Description of the task:
Update the listing so that every instance of "GUI agent" reads "screen agent" instead, leaving everything else as it is.

Pointing records for text and elements
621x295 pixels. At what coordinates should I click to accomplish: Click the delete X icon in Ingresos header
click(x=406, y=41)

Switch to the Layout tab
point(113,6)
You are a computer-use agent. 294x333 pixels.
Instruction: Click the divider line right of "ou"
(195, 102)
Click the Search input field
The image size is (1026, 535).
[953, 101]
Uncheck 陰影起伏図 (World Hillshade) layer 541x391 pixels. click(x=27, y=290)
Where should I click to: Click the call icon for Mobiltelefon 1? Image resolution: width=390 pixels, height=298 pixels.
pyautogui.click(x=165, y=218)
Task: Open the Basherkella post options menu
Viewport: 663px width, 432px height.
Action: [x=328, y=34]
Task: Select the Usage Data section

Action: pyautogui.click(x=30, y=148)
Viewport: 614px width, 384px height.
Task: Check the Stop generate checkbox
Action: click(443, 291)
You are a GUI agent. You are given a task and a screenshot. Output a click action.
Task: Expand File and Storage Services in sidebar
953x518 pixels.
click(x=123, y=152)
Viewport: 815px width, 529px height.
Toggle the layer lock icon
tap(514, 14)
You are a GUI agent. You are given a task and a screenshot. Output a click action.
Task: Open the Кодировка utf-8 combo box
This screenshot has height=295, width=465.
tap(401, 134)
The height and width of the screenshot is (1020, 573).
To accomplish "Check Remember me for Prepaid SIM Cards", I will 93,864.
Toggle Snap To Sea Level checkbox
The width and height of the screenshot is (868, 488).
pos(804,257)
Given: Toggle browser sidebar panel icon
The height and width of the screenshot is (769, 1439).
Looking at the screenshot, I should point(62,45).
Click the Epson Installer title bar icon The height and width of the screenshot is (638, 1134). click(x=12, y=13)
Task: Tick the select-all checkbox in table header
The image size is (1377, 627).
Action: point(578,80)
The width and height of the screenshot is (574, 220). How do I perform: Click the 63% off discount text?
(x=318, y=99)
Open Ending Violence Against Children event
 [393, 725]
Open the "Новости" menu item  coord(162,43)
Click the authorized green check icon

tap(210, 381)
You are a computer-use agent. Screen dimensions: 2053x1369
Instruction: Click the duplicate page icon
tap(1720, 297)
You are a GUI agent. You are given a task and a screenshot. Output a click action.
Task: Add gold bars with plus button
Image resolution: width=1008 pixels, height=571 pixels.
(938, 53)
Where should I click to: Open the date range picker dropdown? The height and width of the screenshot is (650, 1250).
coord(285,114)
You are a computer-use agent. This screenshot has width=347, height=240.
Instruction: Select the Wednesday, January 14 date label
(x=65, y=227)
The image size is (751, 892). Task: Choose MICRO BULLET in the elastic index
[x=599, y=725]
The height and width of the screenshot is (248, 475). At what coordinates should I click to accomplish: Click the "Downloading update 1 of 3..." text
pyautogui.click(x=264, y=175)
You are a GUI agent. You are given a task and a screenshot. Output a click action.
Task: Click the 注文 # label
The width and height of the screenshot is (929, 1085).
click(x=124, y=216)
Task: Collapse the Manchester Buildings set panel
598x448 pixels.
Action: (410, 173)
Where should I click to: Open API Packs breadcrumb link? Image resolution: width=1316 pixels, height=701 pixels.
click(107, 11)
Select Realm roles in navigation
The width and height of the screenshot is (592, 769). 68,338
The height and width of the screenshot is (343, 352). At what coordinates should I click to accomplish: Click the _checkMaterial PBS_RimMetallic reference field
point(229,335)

Written answer:
621x295 pixels. At what coordinates should I click to accomplish: Click the delete X icon in Ingresos header
click(x=406, y=41)

Switch to the Layout tab
point(113,6)
You are a computer-use agent. 294x333 pixels.
Instruction: Click the divider line right of "ou"
(195, 102)
Click the Search input field
The image size is (1026, 535).
[953, 101]
Uncheck 陰影起伏図 (World Hillshade) layer 541x391 pixels. click(x=27, y=290)
Where should I click to: Click the call icon for Mobiltelefon 1? Image resolution: width=390 pixels, height=298 pixels.
pyautogui.click(x=165, y=218)
Task: Open the Basherkella post options menu
Viewport: 663px width, 432px height.
Action: [x=328, y=34]
Task: Select the Usage Data section

Action: pyautogui.click(x=30, y=148)
Viewport: 614px width, 384px height.
Task: Check the Stop generate checkbox
Action: click(443, 291)
You are a screen agent. You are given a task and a screenshot. Output a click action.
Task: Expand File and Storage Services in sidebar
953x518 pixels.
click(x=123, y=152)
Viewport: 815px width, 529px height.
Toggle the layer lock icon
tap(514, 14)
You are a screen agent. You are given a task and a screenshot. Output a click action.
Task: Open the Кодировка utf-8 combo box
This screenshot has height=295, width=465.
tap(401, 134)
The height and width of the screenshot is (1020, 573).
To accomplish "Check Remember me for Prepaid SIM Cards", I will 93,864.
Toggle Snap To Sea Level checkbox
The width and height of the screenshot is (868, 488).
pos(804,257)
Given: Toggle browser sidebar panel icon
The height and width of the screenshot is (769, 1439).
Looking at the screenshot, I should point(62,45).
Click the Epson Installer title bar icon The height and width of the screenshot is (638, 1134). click(x=12, y=13)
Task: Tick the select-all checkbox in table header
The image size is (1377, 627).
Action: point(578,80)
The width and height of the screenshot is (574, 220). How do I perform: Click the 63% off discount text?
(x=318, y=99)
Open Ending Violence Against Children event
 [393, 725]
Open the "Новости" menu item  coord(162,43)
Click the authorized green check icon

tap(210, 381)
You are a computer-use agent. Screen dimensions: 2053x1369
Instruction: Click the duplicate page icon
tap(1720, 297)
You are a screen agent. You are given a task and a screenshot. Output a click action.
Task: Add gold bars with plus button
Image resolution: width=1008 pixels, height=571 pixels.
(938, 53)
Where should I click to: Open the date range picker dropdown? The height and width of the screenshot is (650, 1250).
coord(285,114)
You are a computer-use agent. This screenshot has width=347, height=240.
Instruction: Select the Wednesday, January 14 date label
(x=65, y=227)
The image size is (751, 892). Task: Choose MICRO BULLET in the elastic index
[x=599, y=725]
The height and width of the screenshot is (248, 475). At what coordinates should I click to accomplish: Click the "Downloading update 1 of 3..." text
pyautogui.click(x=264, y=175)
You are a screen agent. You are given a task and a screenshot. Output a click action.
Task: Click the 注文 # label
The width and height of the screenshot is (929, 1085).
click(x=124, y=216)
Task: Collapse the Manchester Buildings set panel
598x448 pixels.
Action: (410, 173)
Where should I click to: Open API Packs breadcrumb link? Image resolution: width=1316 pixels, height=701 pixels.
click(107, 11)
Select Realm roles in navigation
The width and height of the screenshot is (592, 769). 68,338
The height and width of the screenshot is (343, 352). At what coordinates should I click to accomplish: Click the _checkMaterial PBS_RimMetallic reference field
point(229,335)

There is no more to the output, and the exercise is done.